Hanging out in your crib

Family walk the 2nd day home.


First bath.
Drying off with Daddy after your first bath, in your Tigger towel
Mom's attempt to get a good picture for Dad, instead caught the cross-eyes.
First Halloween in Auntie Katie's costume from 23 years ago.
Kung Fu Ethan
1 month birthday, getting so old!
Another shot of the 1 month old!
Getting bored with Mom taking pictures.
Getting so big!
And there you have it...a month in review!  Can't wait for the next months and to see what changes they bring!  We love you little man!

Monday, November 8, 2010

4 weeks old

Today Ethan is 4 weeks old...in some ways it has been the longest 4 weeks of my life and in others it is the fastest 4 weeks ever.  We are getting settled into life with a baby and I have to say that Kevin and I make a pretty good team.  Kevin's a great dad and always willing to help out in any way he can.  The past two weeks haven't brought much change, but things are constantly getting easier.  Ethan still usually sleeps for one 3-5 hour stretch and then wakes up for a bit and goes back to bed for another 2-3 hours.  The most recent development is to wake up around 6 and then go back to bed at 9am for a couple hour nap.  As I sit here typing this he is on his second nap of the day and it's only 12:15!
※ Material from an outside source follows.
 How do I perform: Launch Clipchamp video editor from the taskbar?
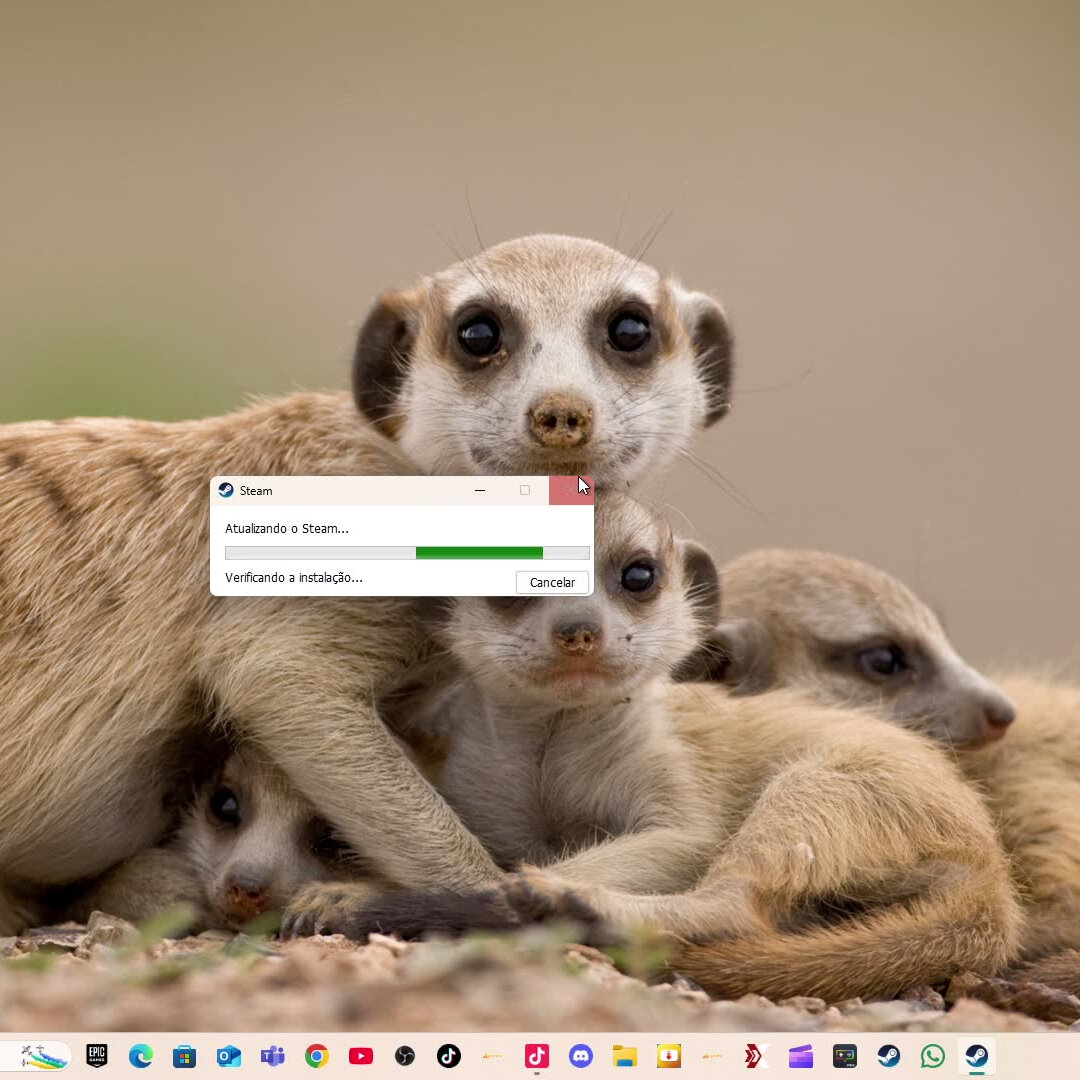(x=801, y=1056)

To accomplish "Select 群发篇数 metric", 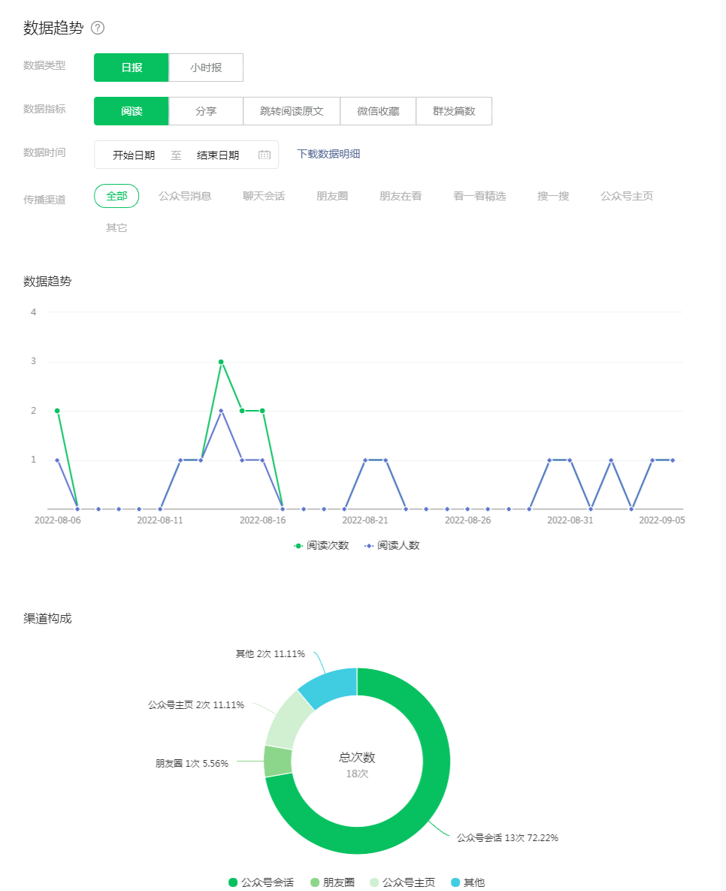I will point(453,111).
The biggest change of the past two weeks is probably breast feeding.  I think we are both finally starting to figure things out.  Ethan is doing better latching on and staying awake to feed and I'm feeling more comfortable with it as well.  It's nice to feel like things are starting to go how I thought they would.  Don't get me wrong...it is still the most difficult and frustrating thing I've ever done!  I worry he's not getting enough food, that I'm not producing enough and worry about how I'm going to fit in breast feeding and pumping when I go back to work.  Kevin once again has been amazing.  He's constantly reminding me to take it day by day and when I'm totally frustrated and overwhelmed he's there to give me a hug, reassure me and give me a break from Ethan if I need it.  Overall though I'm still feeling pretty good about how things are going.  I just have to remind myself that I went into this without expectations and need to remember that.  It's hard when I start feeling guilty for not doing the right thing or worrying about not making enough, but I continue to try and take it day by day.  Being a mom is hard, but definitely the most rewarding job.

Kevin and I also got a date night this weekend.  We went to see a movie and then grab a drink and some appetizers.  It was nice to get some time alone, but definitely weird.  It's almost like we didn't know what to talk to each other about.  The movie was great and it was nice to get out sans baby for awhile.  Next time I have to remember to bring my ID so I can have a drink with my hubby while on date night.  I guess that's what happens when the diaper bag also doubles as my purse these days.  Ethan is starting to wake up so I guess it's my cue that I'm done posting.  I'll try to get pictures up soon and write more about the things little man has learned in his first month of life!